I have the following String:
我有以下字符串:
"data:audio/mp3;base64,ABC..."
And I'm extracting the file extension (in this case "mp3"
) out of it.
我提取文件扩展名(这里是mp3)。
The String varies accordingly to the file type. Some examples:
字符串随文件类型而变化。一些例子:
"..."
"..."
"data:audio/wav;base64,ABC..."
"data:audio/mp3;base64,ABC..."
Here's how I've done:
下面是我所做的:
public class Test {
private static final String BASE64_HEADER_EXP = "^data:.+;base64,";
private static final Pattern PATTERN_BASE64_HEADER = Pattern.compile(BASE64_HEADER_EXP);
private String data;
private String fileName;
public String getFileName() {
Matcher base64HeaderMatcher = PATTERN_BASE64_HEADER.matcher(data);
return String.format("%s.%s", getFilenameWithoutExtension(), getExtension(base64HeaderMatcher));
}
private String getFilenameWithoutExtension() {
return fileName.split("\\.")[0];
}
private String getExtension(Matcher base64HeaderMatcher) {
if (base64HeaderMatcher.find()) {
String base64Header = base64HeaderMatcher.group(0);
return base64Header.split("/")[1].split(";")[0];
}
return fileName.split("\\.")[1];
}
}
What I want is a way to do it without having to split and access array positions like I'm doing above. Maybe extract the extension using a regex expression.

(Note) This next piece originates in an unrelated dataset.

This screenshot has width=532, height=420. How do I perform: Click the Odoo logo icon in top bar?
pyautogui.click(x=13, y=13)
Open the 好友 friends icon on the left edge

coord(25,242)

我想要的是一种不用像上面那样分割和访问数组位置的方法。也许可以使用regex表达式提取扩展。
I'm able to do it on RegExr site using this expression:
我可以在RegExr站点上使用这个表达式:
(?<=^data:.*/)(.*)(?=;)
But, when trying to use the same regex on Java, I get the error "Require that the characters immediately before the position do"
because, aparently, Java doesn't support repetition inside lookbehind:
但是,当尝试在Java上使用相同的regex时,我得到的错误是“需要在位置之前立即使用字符”,因为Java不支持lookbehind内部的重复:
3 个解决方案
#1
2
How about using capturing groups?
使用捕获组怎么样?
private static final String BASE64_HEADER_EXP = "^data:[^/]+/([^;]+);base64,";
This way you can use base64HeaderMatcher.group(1)
and get file type.
通过这种方式,您可以使用base64HeaderMatcher.group(1)并获取文件类型。
#2
0
This should do it for the examples you gave:
这应该适用于你所举的例子:
(?<=data:)(?:[A-z]+)/(.*?);
Explanation:
解释:
Positive look-behind
积极的向后看
(?<=data:)
Non-capturing group to account for image
, audio
, etc.
非捕获组负责图像、音频等。
(?:[A-z]+)
Match /
literally, capture group for file extension, match ;
literally
匹配/字面意思,为文件扩展捕获组,匹配;字面上的
/(.*?);
#3
0
"Strings in Java have built-in support for regular expressions. Strings have four built-in methods for regular expressions, i.e., the matches(), split()), replaceFirst() and replaceAll() methods." -http://www.vogella.com/tutorials/JavaRegularExpressions/article.html
Java中的字符串内置了正则表达式的支持。字符串有四个内置的正则表达式方法,即。, matches()、split()、replaceFirst()和replaceAll()方法。http:/ /www.vogella.com/tutorials/JavaRegularExpressions/article.html
Using This Info We can quickly make a regex and test it against our string.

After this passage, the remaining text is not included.